They mostly laugh!! So obviously the sexist jokes are fine, and probably not even sexist. Did you hear the one about the lady miner and the cot?
Yet some ladies bizarrely think that the deck is stacked against them in tech:
“Missing out on best career opportunities?” Well, concentrate on the fucking task at hand, not irrelevant details. Suppose I’d like to work in a fuckin’ bakery but hate that the clothes are white (which doesn’t mean in the least that they are clean). So who will start a crusade for me? If the circumstances of your otherwise coveted dream-job are accidental, try to change them. If they are intrinsic, live with them or leave.
Oh, and speaking of things that are stacked:
In my college class we had this beautiful girl with huge boobs. She was smarter than any guy in the whole class. Did we envy her? Did we hate her? Hell no. We respected her and we constantly tried to bring her in discussions for her insights. Did we talk about her body among ourselves? Hell yes, we’re no monks!
Boobs.
Boobs boobs boobs.
Booooooobs.
Oh, sorry.
Anyway, all you gals who don’t like sexist jokes at tech conferences, consider this: lbzip2 doesn’t like to travel!
Women consider sexist jokes repugnant in conference presentations? Well, I don’t go to no fucking conference, because I hate to travel, I hate to spend money, I hate the crowd.
Q.E. fuckin D! Male logic defeats weird lady feeeelings once again!
So, in conclusion, ladies don’t belong in the tech world, and there’s nothing whatsoever sexist about that. Also boobs.
—
*The Men For Crappy-Paying Lady Jobs rally is imaginary. The chant is real, though, in that I said it out loud a couple of times to my cats.
“Oh…yeah…need cigarette…”
Wow. At least you’re being honest about coming here for a boner.

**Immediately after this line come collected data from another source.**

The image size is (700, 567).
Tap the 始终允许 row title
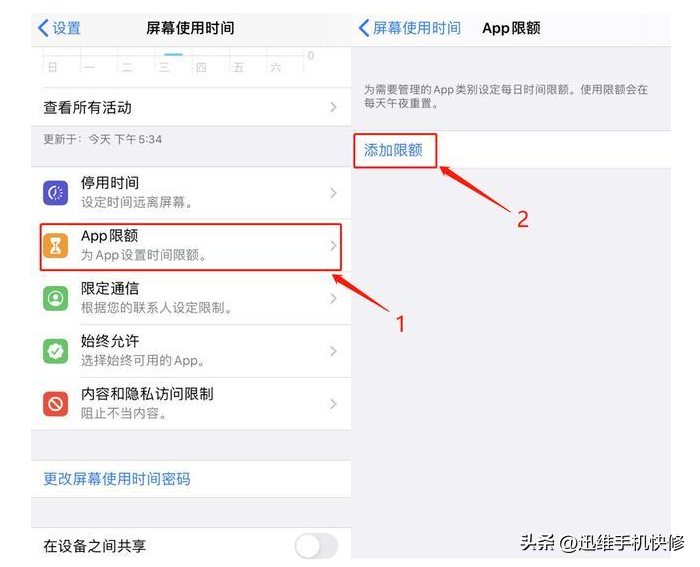coord(110,341)
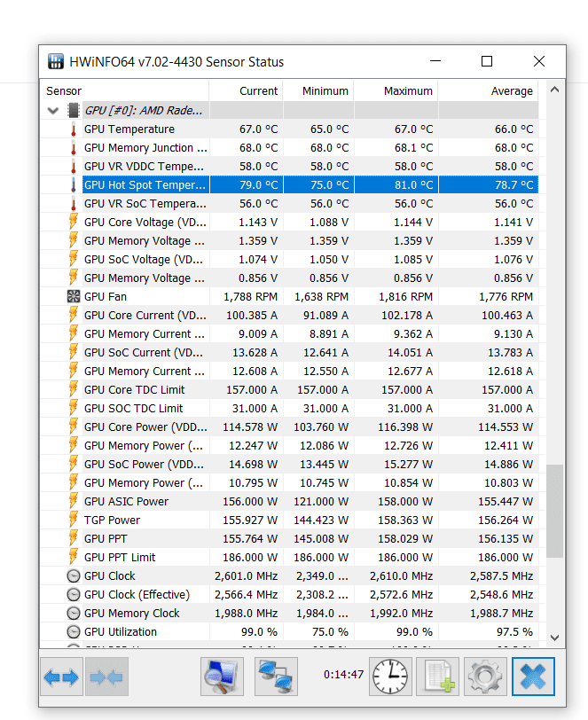Click the collapse columns arrows button
Screen dimensions: 588x720
(106, 677)

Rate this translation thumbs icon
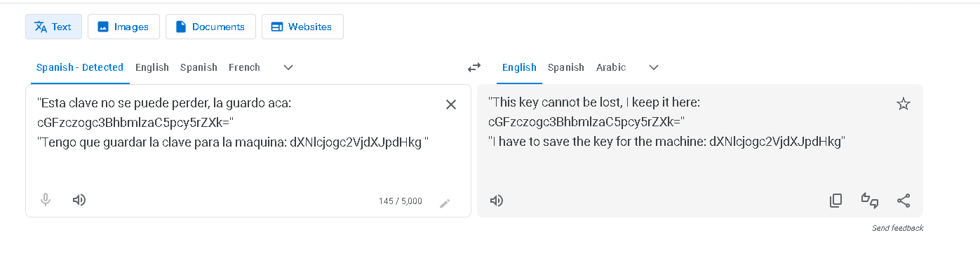[870, 201]
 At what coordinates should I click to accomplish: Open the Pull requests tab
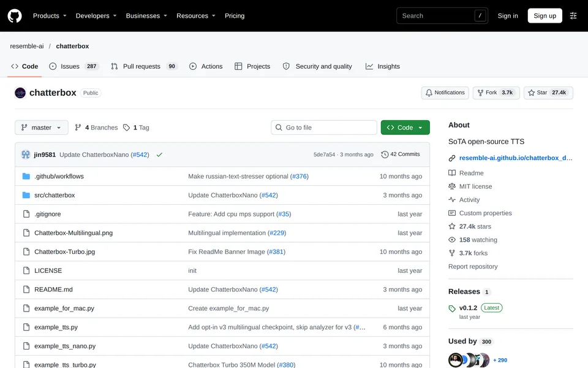(144, 66)
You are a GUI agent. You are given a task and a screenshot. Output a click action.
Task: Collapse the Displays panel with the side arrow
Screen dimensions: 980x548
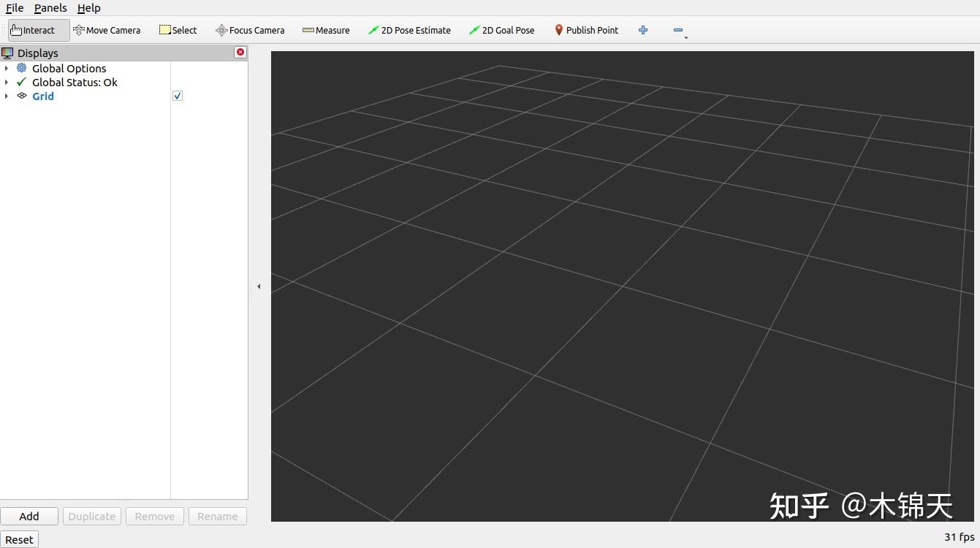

Discriminating against women who want to work isn’t funny, asshole. Everyone needs to pay bills, eat and thrive.
I resent being used as Elmer’s unwilling/unwitting wank prop. Fuck off, Elmer.
@hellkell
Do you want us to initiate ignore troll mode?
Nuke it from orbit.
Elmer is a very ignorable troll, so it won’t exactly be an effort.
Good thing we kept that hand sanitizer around, huh?
Uh-huh. Ignore. Ignore. Ignore. And yes, hellkell, nuke the site from orbit — it’s the only way to be sure.
Hey, guys, happy Easter/Ostara/Bunny Day to everyone…by the way.
I have only eaten cooked kale. Are kale salads usually raw? (I did note emilygoddess’ receipe.) I always thought kale seemed a bit tough to serve raw.
It’s weird. The attention to detail is the part I enjoy about my chosen career path. It’s the insistence than I network with people in order to obtain consistent employment that I hate. It’s almost as if my gender doesn’t determine my strengths and weaknesses.
Customer service is not only physically demanding (I was expected to bend, crawl, climb, crouch, push, pull, lift, hyper-extend, and stand/walk for hours on cement floors) but emotionally draining. Being expected to smile at people who all but spit on you is not good for your mental state. Customer service made me an antisocial person with very little faith in humanity.
Oh, and then there’s the part where you’re being exposed to every type of germ in existence because customers just cough and sneeze either directly into the open air in front of you, or into their hands just before they hand you money or touch the goods. But you won’t get health insurance or sick time to recover of any of the illnesses you inevitably pick up on a regular basis and colds wind up lasting for weeks. Oh, and dealing with extreme heat and cold depending on the season when you need to work right near the door that opens every five seconds and the heat/ac is being controlled by some corporate office in a completely different climate. Same goes for the food service jobs where you slave over a hot stove and spend extended periods of time stocking freezers. It’s like wicked easy and safe though right guys?
When it comes to those horrible floors btw, I used to work register at a store with a cement floor. Sure, they had those register mats, but you weren’t allowed to stay at your register when you didn’t have customers. You had to walk out to the end of the register and stand on the cement floor to bring people into your aisle. My legs killed me even in really cushy shoes.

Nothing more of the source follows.